Toxic smog engulfs India's capital again

Toxic smog engulfs India's capital again

New Delhi (Agencies): Air pollution in New Delhi hit hazardous levels Thursday after a night of free-for-all Diwali fireworks, despite Supreme Court efforts to curb the smog-fuelling partying.

Major monuments including the India Gate and Red Fort were hidden by a toxic haze and commuters donned masks as visibility on major roads was reduced to barely 50 metres.

Diwali is the biggest Hindu festival of the year when firecrackers are traditionally let off.

Early morning ambient air quality readings in Delhi - the world's most polluted major city, according to the World Health Organisation - touched 526, according to the US embassy in the city which independently monitors pollution levels.

The air quality index used by the embassy is a combined measure of poisonous gases and fine airborne particles.

Any figure above 500 causes serious aggravation of heart and lung diseases, with doctors advising residents to skip outdoor activity.

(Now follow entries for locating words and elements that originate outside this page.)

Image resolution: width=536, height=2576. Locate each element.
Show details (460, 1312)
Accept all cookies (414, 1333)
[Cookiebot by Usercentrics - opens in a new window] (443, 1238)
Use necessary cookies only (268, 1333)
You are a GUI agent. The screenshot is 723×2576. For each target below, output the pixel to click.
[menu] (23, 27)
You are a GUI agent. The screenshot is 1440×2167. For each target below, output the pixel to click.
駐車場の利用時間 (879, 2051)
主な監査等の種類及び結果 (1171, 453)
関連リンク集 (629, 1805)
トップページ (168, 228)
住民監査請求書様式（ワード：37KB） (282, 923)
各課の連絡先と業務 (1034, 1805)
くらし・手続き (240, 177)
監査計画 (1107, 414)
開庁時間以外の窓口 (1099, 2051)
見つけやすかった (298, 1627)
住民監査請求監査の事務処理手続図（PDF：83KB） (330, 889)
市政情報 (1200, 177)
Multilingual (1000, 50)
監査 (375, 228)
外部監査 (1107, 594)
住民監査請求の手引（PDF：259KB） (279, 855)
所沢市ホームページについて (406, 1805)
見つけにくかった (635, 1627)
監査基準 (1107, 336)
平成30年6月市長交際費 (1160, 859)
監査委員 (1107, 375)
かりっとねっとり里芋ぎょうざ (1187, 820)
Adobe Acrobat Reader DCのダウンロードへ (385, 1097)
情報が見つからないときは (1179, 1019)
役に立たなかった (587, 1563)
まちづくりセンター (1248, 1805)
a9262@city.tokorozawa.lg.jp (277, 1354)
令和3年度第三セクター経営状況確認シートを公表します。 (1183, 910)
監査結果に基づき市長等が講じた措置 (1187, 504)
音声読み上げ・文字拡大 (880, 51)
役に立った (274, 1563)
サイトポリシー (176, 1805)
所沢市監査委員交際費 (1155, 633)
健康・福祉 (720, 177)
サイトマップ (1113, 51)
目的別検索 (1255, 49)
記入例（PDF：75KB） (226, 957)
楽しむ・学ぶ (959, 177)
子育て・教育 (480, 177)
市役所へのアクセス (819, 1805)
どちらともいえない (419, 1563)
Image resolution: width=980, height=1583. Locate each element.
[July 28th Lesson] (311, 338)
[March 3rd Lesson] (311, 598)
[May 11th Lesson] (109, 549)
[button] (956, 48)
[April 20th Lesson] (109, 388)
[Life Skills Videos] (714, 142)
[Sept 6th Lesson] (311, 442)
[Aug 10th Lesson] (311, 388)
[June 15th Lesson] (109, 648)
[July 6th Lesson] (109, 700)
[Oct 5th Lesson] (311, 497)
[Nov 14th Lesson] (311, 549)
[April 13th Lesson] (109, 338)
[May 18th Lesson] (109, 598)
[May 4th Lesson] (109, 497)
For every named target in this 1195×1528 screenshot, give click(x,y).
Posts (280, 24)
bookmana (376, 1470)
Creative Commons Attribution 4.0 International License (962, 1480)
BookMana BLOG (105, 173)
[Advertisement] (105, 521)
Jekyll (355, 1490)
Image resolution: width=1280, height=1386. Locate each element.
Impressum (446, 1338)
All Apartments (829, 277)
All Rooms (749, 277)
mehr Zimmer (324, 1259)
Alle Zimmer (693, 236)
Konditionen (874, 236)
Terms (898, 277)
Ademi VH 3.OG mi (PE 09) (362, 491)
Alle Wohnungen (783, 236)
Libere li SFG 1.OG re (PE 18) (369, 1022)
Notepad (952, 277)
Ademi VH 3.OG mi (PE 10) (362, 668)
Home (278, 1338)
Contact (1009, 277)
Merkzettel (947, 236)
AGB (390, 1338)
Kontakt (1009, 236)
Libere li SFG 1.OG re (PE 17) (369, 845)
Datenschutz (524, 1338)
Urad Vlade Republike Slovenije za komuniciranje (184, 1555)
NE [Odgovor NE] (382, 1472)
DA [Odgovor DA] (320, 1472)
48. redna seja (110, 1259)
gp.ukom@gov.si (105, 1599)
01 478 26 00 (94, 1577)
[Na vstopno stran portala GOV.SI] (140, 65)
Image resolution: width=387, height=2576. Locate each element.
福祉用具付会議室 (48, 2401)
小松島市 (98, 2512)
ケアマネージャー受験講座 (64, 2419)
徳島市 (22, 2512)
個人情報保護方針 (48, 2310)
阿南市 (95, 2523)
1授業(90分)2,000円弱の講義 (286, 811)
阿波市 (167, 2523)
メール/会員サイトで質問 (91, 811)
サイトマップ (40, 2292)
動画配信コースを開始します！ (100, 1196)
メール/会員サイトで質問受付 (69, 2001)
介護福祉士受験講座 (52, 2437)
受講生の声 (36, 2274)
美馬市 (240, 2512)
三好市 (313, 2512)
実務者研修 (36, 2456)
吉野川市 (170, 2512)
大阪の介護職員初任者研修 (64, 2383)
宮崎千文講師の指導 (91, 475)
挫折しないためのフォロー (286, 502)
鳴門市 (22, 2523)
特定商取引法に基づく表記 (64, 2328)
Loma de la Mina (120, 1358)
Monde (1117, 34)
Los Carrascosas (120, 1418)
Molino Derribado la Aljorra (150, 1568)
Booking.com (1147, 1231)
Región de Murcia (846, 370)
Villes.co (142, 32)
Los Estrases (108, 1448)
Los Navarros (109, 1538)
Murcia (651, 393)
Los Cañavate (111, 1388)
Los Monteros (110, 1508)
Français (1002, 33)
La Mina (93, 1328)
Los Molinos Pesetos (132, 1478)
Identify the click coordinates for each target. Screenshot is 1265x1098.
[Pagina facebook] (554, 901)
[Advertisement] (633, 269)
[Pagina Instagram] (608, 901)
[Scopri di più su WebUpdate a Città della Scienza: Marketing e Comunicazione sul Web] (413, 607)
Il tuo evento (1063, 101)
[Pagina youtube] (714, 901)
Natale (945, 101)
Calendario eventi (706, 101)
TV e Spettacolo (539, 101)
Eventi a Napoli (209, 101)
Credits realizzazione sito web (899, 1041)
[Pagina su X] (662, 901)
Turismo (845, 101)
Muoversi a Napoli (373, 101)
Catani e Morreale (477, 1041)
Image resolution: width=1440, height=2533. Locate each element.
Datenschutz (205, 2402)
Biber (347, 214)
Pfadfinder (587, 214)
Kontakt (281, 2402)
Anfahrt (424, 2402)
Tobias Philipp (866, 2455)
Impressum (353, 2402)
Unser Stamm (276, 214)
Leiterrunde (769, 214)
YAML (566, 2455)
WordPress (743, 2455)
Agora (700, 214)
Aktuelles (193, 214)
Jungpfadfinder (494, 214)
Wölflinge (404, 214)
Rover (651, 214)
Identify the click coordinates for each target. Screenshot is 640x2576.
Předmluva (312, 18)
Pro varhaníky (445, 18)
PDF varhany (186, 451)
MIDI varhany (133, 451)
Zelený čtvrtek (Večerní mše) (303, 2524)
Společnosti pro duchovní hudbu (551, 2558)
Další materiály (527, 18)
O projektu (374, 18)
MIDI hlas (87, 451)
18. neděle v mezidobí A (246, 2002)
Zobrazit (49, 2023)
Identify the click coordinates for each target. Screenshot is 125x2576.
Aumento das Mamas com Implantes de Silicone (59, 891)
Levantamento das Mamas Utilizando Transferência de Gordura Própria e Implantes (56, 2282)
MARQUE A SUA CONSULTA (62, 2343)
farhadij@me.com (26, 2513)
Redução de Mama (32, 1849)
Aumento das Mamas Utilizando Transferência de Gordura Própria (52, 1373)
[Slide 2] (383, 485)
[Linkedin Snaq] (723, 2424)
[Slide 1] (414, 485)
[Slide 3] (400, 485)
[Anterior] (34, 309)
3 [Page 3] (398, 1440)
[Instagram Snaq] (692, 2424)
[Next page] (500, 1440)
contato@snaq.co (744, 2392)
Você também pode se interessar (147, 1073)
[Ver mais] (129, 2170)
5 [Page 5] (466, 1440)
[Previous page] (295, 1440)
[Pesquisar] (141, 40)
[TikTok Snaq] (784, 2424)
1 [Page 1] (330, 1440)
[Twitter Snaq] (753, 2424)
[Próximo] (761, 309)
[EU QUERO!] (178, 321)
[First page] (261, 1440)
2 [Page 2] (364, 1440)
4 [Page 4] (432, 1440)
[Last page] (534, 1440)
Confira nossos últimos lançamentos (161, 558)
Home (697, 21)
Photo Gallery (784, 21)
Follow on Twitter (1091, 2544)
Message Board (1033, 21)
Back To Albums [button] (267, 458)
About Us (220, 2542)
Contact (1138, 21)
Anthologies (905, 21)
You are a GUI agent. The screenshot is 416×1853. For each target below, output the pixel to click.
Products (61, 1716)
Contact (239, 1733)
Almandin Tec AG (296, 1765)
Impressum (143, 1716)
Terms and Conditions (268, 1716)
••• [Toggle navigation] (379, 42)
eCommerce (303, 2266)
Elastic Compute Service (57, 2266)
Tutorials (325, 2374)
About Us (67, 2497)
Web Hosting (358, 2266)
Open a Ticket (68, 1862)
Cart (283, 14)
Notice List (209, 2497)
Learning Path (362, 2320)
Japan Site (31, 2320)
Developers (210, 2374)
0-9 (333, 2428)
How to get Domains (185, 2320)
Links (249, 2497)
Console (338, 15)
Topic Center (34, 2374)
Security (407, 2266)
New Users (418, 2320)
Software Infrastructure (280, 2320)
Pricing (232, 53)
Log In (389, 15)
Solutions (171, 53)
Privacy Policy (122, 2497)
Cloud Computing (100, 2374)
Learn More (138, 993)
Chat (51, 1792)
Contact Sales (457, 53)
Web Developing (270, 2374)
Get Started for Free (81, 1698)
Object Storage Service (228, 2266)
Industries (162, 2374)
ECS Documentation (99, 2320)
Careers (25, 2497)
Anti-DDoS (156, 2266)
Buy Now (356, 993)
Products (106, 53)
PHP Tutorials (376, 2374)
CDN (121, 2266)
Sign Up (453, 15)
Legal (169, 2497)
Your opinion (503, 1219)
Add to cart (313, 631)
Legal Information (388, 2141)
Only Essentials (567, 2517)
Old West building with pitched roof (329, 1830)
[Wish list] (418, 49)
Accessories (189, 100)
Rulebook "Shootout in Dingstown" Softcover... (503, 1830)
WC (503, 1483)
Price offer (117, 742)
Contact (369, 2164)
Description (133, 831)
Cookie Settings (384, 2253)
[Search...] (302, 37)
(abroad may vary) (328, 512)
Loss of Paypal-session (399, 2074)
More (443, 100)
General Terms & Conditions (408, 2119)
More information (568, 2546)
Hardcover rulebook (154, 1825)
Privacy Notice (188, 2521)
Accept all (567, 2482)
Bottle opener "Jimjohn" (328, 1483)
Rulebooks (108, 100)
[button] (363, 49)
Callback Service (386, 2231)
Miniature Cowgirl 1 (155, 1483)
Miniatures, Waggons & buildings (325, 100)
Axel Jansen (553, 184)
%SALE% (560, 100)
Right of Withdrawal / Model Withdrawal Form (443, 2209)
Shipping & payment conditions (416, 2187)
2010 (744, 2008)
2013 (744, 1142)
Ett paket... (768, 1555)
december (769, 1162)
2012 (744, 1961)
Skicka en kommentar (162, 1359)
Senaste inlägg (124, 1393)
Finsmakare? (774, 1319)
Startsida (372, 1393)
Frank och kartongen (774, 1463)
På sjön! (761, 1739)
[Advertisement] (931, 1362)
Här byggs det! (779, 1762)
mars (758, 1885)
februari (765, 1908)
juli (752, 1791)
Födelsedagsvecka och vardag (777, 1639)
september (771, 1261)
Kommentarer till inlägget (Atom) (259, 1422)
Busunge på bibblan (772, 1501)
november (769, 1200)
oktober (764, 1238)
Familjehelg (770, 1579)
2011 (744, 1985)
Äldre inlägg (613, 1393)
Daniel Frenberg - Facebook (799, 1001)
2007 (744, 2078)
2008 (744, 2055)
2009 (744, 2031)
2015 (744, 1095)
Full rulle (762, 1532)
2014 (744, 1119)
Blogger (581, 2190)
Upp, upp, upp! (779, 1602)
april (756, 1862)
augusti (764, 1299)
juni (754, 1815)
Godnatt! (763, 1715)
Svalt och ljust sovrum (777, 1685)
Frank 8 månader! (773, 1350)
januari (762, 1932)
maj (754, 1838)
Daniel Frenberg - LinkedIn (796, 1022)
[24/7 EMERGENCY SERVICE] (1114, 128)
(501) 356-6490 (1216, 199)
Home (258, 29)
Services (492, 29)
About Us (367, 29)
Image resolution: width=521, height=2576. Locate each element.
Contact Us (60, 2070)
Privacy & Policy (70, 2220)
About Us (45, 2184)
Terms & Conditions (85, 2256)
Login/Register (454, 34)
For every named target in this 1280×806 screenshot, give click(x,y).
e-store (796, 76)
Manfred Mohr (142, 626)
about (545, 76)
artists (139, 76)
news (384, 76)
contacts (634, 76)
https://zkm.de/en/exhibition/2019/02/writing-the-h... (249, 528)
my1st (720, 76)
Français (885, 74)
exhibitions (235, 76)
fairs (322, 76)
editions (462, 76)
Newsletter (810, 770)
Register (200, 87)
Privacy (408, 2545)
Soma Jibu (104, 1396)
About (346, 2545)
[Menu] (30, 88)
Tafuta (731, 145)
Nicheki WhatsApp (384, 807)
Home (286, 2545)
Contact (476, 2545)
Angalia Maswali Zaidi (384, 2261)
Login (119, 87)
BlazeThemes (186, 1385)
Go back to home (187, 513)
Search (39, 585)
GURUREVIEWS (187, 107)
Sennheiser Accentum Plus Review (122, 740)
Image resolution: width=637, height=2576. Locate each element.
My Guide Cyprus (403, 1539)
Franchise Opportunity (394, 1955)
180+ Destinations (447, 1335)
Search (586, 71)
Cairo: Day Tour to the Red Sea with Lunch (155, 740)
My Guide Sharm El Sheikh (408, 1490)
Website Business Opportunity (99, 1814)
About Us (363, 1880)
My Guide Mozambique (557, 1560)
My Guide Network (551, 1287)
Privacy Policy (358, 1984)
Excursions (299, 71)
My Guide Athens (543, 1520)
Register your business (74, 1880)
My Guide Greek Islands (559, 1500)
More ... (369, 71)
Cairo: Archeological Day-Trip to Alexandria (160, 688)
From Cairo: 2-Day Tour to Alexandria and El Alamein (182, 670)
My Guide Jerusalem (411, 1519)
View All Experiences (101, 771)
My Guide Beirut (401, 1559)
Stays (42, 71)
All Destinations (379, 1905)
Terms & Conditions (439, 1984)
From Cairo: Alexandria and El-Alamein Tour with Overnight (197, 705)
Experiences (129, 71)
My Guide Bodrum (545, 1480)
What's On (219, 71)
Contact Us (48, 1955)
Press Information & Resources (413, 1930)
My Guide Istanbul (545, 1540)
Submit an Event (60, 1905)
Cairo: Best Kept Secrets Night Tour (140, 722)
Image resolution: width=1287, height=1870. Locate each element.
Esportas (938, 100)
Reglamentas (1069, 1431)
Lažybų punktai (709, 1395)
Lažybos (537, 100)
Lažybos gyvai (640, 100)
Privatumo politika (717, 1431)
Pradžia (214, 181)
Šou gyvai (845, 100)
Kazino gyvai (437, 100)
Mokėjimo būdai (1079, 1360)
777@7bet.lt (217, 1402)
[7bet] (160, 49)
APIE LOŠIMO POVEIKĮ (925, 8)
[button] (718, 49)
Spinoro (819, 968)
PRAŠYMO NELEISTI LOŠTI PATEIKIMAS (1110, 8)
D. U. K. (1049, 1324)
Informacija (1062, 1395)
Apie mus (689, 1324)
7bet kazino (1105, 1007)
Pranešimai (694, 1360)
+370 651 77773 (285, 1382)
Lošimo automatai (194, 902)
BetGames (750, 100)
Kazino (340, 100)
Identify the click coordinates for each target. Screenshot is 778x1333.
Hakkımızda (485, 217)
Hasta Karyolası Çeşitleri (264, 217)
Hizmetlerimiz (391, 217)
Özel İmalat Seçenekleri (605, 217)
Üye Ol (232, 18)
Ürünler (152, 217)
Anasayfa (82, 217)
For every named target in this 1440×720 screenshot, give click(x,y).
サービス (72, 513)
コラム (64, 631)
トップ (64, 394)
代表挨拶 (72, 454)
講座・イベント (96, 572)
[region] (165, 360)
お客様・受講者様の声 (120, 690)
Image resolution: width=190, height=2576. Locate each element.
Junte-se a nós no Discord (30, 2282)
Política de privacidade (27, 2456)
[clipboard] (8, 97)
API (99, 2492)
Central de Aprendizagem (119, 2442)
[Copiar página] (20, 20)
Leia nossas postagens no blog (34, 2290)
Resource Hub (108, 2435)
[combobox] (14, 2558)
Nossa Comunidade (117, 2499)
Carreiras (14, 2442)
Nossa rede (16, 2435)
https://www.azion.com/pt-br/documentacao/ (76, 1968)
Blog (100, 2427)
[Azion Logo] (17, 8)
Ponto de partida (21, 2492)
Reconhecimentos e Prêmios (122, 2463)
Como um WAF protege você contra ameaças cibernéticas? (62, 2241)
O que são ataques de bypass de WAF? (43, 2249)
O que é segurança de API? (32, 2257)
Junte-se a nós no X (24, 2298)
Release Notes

The Supreme Court ruled last month that only environmentally friendly crackers - that emit less smoke and soot - can be sold in Delhi, in a bid to cut the smog that has scarred the city's international reputation.

But the capital's 20 million residents showed scant respect for the decision.

The court also ruled that firecrackers could only be set off between 8:00 pm and 10:00 pm, but their bangs were still reverberating around city neighbourhoods well after midnight.

Delhi's air quality typically worsens in winter, due to pollution from the burning of rice stubble, diesel engines, coal-fired power plants and industrial emissions.

Levels of PM2.5 - fine particles linked to higher rates of chronic bronchitis, lung cancer and heart disease - have soared since last month when farmers in Punjab and other nearby states started to burn post-harvest crop residue.

In 2016, Diwali festivities raised pollution levels to their highest in nearly two decades - forcing the closure of schools and other emergency measures.